-- Opening Marker --

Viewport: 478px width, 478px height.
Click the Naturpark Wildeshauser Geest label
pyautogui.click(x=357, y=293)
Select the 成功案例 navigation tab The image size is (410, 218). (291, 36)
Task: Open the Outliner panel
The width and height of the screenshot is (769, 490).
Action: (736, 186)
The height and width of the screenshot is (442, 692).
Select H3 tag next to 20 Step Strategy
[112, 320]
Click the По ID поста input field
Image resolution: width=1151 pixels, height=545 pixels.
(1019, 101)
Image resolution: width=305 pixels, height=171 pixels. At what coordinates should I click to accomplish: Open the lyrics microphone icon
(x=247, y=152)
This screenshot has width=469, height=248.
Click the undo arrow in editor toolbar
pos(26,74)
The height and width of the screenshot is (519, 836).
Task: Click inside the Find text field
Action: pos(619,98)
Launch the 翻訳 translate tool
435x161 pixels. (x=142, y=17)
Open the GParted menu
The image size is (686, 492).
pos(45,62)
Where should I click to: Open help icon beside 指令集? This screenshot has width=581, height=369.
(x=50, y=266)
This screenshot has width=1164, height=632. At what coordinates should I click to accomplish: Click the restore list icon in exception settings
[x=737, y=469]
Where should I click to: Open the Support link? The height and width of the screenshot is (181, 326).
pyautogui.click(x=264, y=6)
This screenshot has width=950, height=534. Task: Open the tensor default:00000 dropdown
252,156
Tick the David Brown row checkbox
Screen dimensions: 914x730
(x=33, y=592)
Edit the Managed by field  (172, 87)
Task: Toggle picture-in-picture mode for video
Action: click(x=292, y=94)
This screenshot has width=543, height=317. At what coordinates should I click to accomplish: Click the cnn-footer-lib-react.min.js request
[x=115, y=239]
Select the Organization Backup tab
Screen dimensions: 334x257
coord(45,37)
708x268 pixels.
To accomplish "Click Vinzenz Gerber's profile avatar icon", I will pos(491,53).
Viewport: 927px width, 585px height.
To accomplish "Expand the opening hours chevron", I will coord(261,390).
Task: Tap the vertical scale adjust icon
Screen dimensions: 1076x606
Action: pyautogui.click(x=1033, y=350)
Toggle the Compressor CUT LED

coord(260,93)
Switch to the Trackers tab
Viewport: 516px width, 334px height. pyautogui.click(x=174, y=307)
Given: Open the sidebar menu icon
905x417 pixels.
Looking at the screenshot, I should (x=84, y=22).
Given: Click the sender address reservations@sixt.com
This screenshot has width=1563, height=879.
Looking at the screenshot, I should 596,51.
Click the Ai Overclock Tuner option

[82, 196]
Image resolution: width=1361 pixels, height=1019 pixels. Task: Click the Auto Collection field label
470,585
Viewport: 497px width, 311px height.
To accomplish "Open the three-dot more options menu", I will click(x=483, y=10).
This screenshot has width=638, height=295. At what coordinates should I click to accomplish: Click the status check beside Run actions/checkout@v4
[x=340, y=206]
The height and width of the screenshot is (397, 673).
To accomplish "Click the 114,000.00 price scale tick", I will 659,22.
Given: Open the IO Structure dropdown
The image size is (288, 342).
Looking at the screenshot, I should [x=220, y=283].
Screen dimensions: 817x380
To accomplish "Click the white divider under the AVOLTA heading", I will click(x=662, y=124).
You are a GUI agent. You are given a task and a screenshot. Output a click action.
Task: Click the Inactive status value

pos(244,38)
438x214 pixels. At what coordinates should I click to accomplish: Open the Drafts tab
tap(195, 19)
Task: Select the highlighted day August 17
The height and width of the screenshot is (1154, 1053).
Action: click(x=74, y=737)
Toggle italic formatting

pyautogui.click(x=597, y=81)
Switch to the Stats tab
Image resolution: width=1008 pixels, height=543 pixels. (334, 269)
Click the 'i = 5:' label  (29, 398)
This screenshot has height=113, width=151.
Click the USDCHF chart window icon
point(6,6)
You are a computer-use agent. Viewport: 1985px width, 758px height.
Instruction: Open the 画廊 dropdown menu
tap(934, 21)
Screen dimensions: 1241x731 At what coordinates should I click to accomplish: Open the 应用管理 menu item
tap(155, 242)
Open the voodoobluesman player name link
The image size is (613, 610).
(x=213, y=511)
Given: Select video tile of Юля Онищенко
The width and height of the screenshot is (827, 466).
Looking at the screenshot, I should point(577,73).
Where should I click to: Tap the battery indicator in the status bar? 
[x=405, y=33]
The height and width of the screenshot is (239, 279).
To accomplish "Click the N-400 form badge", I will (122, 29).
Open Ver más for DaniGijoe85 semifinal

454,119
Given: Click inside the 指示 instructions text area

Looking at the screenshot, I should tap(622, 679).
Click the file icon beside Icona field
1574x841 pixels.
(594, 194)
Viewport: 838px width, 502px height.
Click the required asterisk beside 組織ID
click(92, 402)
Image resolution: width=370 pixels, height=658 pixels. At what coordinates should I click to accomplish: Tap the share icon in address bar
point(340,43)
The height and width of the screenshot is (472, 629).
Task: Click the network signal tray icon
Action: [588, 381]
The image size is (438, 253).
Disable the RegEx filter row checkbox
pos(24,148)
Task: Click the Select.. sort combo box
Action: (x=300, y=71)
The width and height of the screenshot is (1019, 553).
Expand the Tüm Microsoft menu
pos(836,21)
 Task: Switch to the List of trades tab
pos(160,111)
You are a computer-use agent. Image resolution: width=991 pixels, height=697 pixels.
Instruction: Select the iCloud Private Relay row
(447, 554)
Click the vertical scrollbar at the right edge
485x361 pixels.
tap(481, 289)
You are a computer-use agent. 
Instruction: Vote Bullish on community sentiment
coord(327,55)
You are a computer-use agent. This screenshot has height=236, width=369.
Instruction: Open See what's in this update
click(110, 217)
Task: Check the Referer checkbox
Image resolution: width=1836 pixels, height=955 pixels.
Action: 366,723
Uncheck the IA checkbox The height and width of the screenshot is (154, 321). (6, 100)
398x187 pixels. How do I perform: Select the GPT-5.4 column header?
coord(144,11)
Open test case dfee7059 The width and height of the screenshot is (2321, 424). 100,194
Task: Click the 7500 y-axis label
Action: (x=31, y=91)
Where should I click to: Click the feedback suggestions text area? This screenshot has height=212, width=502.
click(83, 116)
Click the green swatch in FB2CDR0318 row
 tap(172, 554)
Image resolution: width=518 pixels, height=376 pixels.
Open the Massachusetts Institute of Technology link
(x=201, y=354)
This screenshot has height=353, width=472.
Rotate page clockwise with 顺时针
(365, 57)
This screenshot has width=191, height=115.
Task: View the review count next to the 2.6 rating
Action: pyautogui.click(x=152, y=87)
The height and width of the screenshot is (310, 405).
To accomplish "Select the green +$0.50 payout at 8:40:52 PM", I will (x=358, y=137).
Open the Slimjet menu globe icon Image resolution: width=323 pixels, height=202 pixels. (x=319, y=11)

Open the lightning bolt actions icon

-- Closing Marker --

Each line from the first line of the entries up to and including the line containing "This screenshot has width=469, height=248." should be transcribed exactly, with all other lines left out.

Viewport: 478px width, 478px height.
Click the Naturpark Wildeshauser Geest label
pyautogui.click(x=357, y=293)
Select the 成功案例 navigation tab The image size is (410, 218). (291, 36)
Task: Open the Outliner panel
The width and height of the screenshot is (769, 490).
Action: (736, 186)
The height and width of the screenshot is (442, 692).
Select H3 tag next to 20 Step Strategy
[112, 320]
Click the По ID поста input field
Image resolution: width=1151 pixels, height=545 pixels.
(1019, 101)
Image resolution: width=305 pixels, height=171 pixels. At what coordinates should I click to accomplish: Open the lyrics microphone icon
(x=247, y=152)
This screenshot has width=469, height=248.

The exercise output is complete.